A highlight of the tour will be a visit to
St. David's Cathedral, Pembrokeshire. Choir
members from our group will sing at various
informal cathedral events through the day
and at Evening Prayers on Saturday, May 7th!
We have 25 choristers signed up as part of
the tour group. This special choir began
rehearsals in late January - led by our
congregation's music director, Brent Tucker.
Details have been finalized with St. David's
Cathedral dean, Fr. Jonathan Lean. We are
being warmly welcomed!
We are also planning to sing while visiting
other locations on our tour. More details
to follow.
36 PLACES HAVE BEEN FULLY REGISTERED AND
PAID, AN IDEAL SIZE FOR THE TOUR
January 26th was the deadline for all
trip payments - 90 days before departure.
We have started an interest list for other,
future tours!
Let me know if you are interested in learning
more about exciting, spiritual tourism! This
is a cutting edge ministry at St. David's.
We hope to do many more of these tours in future!
Take a look at the St. David's, Wales Sacred Site:
http://tinyurl.com/4gbg35t
*****
STUDY ARCHIVES
A collection of twenty-five+ studies conducted
since 2000 can quickly be found at:
http://bookstudies.stdavidscalgary.net/
This collection of study resources represents
a decade of Monday Night Studies at St. David's,
plus extra courses too!
You are welcome to use our course outlines,
class notes and resource pages in your personal
and group reflections.
******************************************
SPECIAL ITEM
THE UNIVERSAL SPIRITUALITY
OF CLASSICAL MUSIC
This week, the Bach Collegium of Japan gave
a special guest performance at New York's
Carnegie Hall during a festival series entitled:
"JapanNYC."
As the New York Times reported (see "net notes"

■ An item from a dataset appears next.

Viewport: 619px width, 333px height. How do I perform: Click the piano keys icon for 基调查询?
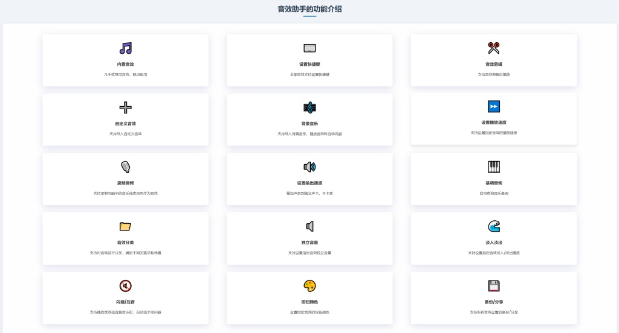coord(494,167)
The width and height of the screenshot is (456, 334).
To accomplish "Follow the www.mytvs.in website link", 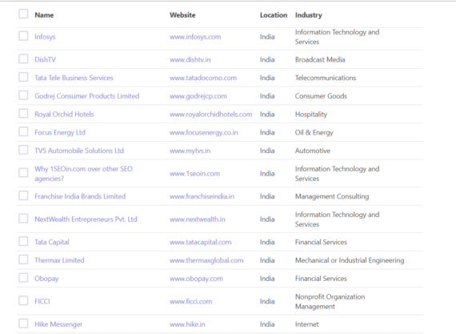I will pos(190,151).
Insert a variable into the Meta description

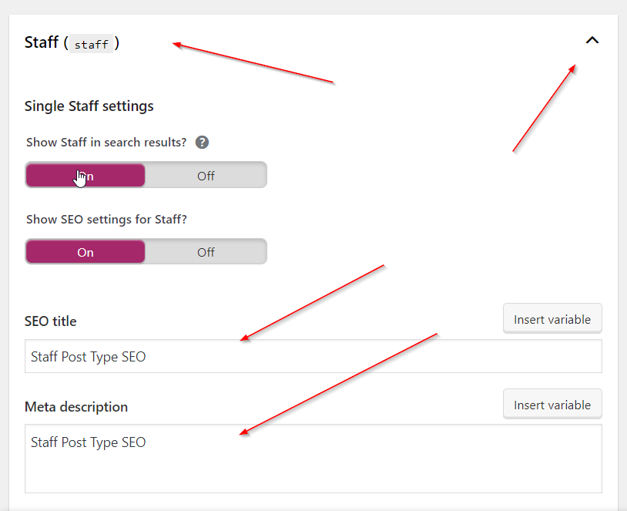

below) "... the festival was dedicated to the
victims of the earthquake and tsunami in Japan.
To that end, there could not have been a more
consoling work than Bach's Mass in B Minor."
The Times went on to say that the performers had
come from their stricken country to present this
piece to a New York audience, and this lent a
special emotional resonance to the music.
To the critic who wrote in the Times, the evening
performance was admirable and often beautiful.
When the conductor Masaaki Suzuki founded the
collegium in 1990, he was a pioneer in bringing
period-instrument performances to modern Japanese
audiences. The group has long been highly regarded.
Mr. Suzuki and his ensemble have been recording an
extensive series of Bach works on the Swedish
label Bis, and I am the happy owner of their
recent "Bach and Beyond" box set of 15 discs.
(purchase information at the end of this article.)
---
For more information on the group visit -
Bach Collegium of Japan Website:
http://tinyurl.com/6dctwt3
I am playing one of these discs as I write and
it is a lovely interpretation of one of the
famous German composer's great works. These
include his Magnificat and lovely choruses from
many of his sacred contatas - written for worship
services in the Thomas Church of Leipzig. This
sequence is entitled: "A Choral Year With Bach"
"The chorus, made up of 50 Japanese and other
international performers made clear its purpose
from the opening Kyrie eleison, which begins
with the chorus, fortified by the orchestra,
singing anguished cries of "Lord, have mercy."
"It was, over all," wrote the Times critic
Anthony Tommasini, "an involving, insightful
and honest performance... and the audience,
clearly moved, gave the courageous visitors
from Japan a long ovation."
---
This is but one example of many I might note
to suggest that the phenomenon of sharing
what was originally Western classical spiritual
music has now become international.
Several years ago, one of Calgary's largest
Chinese evangelical churches sponsored a full
orchestra and chorus production of Handel's
Messiah with equally pleasing response as the
Japanese presentation just noted.
Nowadays, especially during the seasons of
Christmas and Easter, it is possible to attend
quality performances of classical religious
music composed by notables like Vivaldi,
Beethoven and Haydn, but also from North and
South American, and the more-recently contributing
nations of Austral-Asia, the Arab world and Africa.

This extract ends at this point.